RIGHT VENTRICULAR INFARCTION
While the majority of acute MIs involve the left ventricle, occlusions occurring in the proximal right coronary artery (before the branches to the right ventricle), can result in right ventricle (RV) infarction. 10-15% of inferior wall MIs display features of RV infarct. Hypotension (low blood pressure) with clear lung fields and elevated jugular venous pressure in patients with inferior or inferio-posterior MIs should raise the suspicion of RV infarct. Distention of the jugular vein on inspiration (Kussmaul’s sign) is often seen, as is ST segment elevation in the right-sided EKG leads. Echocardiography is useful in making the diagnosis, showing RV dilation and dysfunction. Swan-Ganz catheter measurements typically show a right atrial pressure (RAP) of 10mm Hg or > and the RAP is 80% or more of the capillary wedge pressure.
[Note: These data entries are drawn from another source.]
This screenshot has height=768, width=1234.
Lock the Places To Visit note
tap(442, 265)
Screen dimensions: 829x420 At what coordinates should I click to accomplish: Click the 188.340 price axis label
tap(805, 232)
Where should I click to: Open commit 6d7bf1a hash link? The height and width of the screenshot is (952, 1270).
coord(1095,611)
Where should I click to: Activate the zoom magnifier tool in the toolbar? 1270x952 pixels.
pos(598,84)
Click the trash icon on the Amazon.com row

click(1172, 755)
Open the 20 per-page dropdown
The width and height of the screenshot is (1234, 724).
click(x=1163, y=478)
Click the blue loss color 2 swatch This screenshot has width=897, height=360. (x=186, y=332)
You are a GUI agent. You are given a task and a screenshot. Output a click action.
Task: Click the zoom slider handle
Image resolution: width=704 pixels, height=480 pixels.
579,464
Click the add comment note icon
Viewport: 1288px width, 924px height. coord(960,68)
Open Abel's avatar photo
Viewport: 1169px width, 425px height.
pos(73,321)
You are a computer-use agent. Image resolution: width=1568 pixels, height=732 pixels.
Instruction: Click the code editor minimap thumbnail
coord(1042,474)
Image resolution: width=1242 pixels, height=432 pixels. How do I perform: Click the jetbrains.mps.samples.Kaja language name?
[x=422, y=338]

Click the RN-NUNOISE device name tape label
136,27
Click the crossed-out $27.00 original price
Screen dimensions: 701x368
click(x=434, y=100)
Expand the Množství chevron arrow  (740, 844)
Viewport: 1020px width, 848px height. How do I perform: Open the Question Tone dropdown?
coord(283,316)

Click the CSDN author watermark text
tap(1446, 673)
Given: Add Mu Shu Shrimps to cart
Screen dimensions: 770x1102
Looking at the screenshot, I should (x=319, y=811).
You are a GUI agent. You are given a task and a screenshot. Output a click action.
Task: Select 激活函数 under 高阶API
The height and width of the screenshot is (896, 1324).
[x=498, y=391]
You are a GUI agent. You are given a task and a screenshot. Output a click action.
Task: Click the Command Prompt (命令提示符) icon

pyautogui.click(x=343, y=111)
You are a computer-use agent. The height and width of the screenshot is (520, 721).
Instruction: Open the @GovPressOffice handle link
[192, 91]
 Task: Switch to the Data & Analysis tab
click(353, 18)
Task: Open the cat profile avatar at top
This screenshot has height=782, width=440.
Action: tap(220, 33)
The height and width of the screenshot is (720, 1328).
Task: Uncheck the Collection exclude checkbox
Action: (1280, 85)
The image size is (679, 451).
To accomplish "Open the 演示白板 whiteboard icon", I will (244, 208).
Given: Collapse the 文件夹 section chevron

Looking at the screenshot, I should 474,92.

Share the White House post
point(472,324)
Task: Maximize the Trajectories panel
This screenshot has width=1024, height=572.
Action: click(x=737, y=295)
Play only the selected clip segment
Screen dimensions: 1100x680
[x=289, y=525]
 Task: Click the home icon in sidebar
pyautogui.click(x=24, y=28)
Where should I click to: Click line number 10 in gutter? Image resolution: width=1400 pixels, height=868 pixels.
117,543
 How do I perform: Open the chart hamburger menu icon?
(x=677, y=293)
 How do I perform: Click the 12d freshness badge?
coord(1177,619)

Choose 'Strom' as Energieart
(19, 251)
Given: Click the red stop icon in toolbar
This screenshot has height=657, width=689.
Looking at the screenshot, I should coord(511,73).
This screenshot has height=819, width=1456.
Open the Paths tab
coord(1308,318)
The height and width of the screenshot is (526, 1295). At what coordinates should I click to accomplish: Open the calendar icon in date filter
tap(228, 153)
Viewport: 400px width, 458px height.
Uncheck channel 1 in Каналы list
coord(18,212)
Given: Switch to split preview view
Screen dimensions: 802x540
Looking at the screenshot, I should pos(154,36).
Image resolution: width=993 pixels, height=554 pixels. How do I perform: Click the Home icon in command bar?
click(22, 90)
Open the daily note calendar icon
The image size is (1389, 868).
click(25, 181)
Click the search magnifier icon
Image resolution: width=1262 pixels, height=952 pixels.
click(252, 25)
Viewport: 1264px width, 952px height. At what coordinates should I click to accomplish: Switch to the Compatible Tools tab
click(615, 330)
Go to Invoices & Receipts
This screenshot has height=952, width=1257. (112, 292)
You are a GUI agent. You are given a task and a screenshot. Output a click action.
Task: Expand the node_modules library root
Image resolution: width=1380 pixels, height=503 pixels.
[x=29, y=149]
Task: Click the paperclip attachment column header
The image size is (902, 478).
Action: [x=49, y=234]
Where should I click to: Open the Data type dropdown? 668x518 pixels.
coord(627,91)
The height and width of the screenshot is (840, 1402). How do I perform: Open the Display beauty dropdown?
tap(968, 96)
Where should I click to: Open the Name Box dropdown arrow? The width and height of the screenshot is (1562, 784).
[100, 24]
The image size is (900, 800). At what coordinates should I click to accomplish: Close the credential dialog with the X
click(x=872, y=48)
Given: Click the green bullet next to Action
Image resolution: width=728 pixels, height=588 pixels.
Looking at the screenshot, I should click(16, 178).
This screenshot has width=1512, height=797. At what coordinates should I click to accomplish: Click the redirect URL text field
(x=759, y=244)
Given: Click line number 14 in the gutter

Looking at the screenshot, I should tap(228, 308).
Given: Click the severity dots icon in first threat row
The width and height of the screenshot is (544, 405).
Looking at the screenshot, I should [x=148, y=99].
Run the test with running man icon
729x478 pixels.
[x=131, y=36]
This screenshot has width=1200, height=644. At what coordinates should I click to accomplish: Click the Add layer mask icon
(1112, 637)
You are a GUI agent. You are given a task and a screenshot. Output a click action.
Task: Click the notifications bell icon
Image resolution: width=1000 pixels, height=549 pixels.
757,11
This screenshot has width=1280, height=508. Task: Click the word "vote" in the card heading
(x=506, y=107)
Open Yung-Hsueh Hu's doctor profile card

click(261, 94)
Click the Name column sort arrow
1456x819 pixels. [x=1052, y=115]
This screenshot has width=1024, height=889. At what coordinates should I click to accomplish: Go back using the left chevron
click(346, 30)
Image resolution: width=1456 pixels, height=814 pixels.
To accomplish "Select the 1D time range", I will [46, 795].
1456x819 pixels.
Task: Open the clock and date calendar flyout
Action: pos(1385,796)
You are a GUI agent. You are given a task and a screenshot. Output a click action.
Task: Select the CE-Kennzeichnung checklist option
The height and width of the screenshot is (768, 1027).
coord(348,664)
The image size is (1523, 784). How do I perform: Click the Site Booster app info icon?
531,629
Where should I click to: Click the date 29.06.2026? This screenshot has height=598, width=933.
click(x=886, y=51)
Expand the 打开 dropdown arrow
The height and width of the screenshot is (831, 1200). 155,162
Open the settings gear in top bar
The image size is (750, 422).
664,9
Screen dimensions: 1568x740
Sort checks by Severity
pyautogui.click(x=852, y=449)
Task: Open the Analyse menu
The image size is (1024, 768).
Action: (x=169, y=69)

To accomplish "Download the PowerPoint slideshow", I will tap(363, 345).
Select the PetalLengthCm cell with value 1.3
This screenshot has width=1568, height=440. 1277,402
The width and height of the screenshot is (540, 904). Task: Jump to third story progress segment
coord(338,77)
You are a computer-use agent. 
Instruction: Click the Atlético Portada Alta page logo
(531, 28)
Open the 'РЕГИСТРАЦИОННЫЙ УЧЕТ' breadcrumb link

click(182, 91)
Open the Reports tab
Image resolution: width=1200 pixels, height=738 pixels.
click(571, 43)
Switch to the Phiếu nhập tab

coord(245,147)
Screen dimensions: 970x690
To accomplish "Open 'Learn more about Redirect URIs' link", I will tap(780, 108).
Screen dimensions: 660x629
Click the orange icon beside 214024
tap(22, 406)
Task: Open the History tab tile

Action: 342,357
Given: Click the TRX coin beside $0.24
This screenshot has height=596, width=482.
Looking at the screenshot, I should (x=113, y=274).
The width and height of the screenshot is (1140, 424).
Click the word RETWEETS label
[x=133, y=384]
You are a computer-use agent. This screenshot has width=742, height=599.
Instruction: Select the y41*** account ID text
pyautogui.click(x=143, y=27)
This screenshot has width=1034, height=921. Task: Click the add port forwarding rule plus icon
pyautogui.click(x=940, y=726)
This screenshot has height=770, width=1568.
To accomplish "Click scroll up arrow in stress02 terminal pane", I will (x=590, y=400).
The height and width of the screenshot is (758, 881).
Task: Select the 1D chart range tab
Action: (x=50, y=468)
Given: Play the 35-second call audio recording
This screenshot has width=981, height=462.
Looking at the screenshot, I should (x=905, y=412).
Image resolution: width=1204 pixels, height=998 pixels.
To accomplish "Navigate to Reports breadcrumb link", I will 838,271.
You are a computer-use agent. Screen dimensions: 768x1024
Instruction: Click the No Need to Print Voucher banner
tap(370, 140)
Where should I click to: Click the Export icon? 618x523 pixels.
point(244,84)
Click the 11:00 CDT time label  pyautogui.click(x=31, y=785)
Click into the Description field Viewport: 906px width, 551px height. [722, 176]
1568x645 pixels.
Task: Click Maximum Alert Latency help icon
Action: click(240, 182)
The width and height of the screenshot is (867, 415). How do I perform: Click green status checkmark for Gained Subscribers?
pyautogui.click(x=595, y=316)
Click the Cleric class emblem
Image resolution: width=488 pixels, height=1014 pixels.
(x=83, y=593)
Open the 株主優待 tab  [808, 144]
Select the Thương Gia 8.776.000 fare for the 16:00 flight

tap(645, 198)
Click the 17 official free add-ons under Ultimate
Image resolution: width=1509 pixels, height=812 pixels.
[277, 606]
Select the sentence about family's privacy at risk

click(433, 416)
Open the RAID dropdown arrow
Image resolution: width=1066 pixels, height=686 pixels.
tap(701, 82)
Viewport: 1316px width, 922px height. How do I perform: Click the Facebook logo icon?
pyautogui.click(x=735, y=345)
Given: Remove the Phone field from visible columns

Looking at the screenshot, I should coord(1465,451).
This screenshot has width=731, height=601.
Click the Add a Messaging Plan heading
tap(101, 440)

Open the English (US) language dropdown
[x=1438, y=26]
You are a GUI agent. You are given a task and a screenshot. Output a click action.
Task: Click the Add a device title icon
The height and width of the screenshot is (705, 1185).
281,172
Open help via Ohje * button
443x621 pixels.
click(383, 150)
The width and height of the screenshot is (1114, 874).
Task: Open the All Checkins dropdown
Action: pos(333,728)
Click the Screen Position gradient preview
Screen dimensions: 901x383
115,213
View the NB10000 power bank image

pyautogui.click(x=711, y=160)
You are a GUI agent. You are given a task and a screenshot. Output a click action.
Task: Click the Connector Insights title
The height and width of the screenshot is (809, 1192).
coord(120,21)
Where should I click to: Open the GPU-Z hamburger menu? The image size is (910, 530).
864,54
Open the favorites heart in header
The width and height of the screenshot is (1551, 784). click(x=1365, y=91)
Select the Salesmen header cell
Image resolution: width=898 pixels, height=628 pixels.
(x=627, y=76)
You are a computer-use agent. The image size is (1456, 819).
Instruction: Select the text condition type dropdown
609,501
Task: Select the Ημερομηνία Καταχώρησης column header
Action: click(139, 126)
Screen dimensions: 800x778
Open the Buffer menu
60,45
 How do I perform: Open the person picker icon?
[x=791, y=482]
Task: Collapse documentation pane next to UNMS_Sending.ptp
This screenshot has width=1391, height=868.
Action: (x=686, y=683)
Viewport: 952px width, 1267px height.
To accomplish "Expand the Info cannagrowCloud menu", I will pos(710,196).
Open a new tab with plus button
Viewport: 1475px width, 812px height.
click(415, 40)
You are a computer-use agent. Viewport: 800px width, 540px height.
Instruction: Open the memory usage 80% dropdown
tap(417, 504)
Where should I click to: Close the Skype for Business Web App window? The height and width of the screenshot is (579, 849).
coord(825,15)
Treatment for RV infarct consists of early recanalization, IV fluid therapy to maintain RV preload pressures, reduction of LV afterload (consider IABP), and avoidance of diuretics, and venodilators (such as nitroglycerine). If fluid loading fails to improve cardiac output, ionotropic agents such as Dobutamine may be administered. High grade AV blocks are common, and may be treated with temporary pacing. AF should be promptly cardioverted, as it may cause severe hemodynamic instability.
Mechanical complications, such as acute mitral valve regurgitation, ventricular septal defect, free wall rupture, and LV aneurysm, usually occur within the first weeks after acute MI, and account for approximately 15% of MI-related deaths. These complications are generally heralded by the appearance of a new murmur, or sudden hemodynamic deterioration. Echocardiography (transthoracic or transesophageal) are useful diagnostic tools, as is a Swan-Ganz catheter (balloon flotation catheter).
Most mechanical complications require urgent surgical repair.
THROMBUS OF THE LEFT VENTRICLE
Formation of mural thrombus (blood clot) in the Left Ventricle is more common in large ST segment elevation anterior wall infarcts and heart failure. When the thrombus can be seen on echocardiogram, the risk of embolism (travel of clot into the systemic circulation) is particularly high. Therefore, all patients with an ST segment elevated anterior infarct should have echocardiography performed.
Previously, thromboembolism was thought to be responsible for up to 25% of deaths post-MI, but this percentage has dropped with greater use of recanalization therapy and anticoagulants. Mural thrombi may embolize to virtually any portion of the systemic arterial circulation, often with devastating effects, especially if the cerebro-vascular circulation is affected.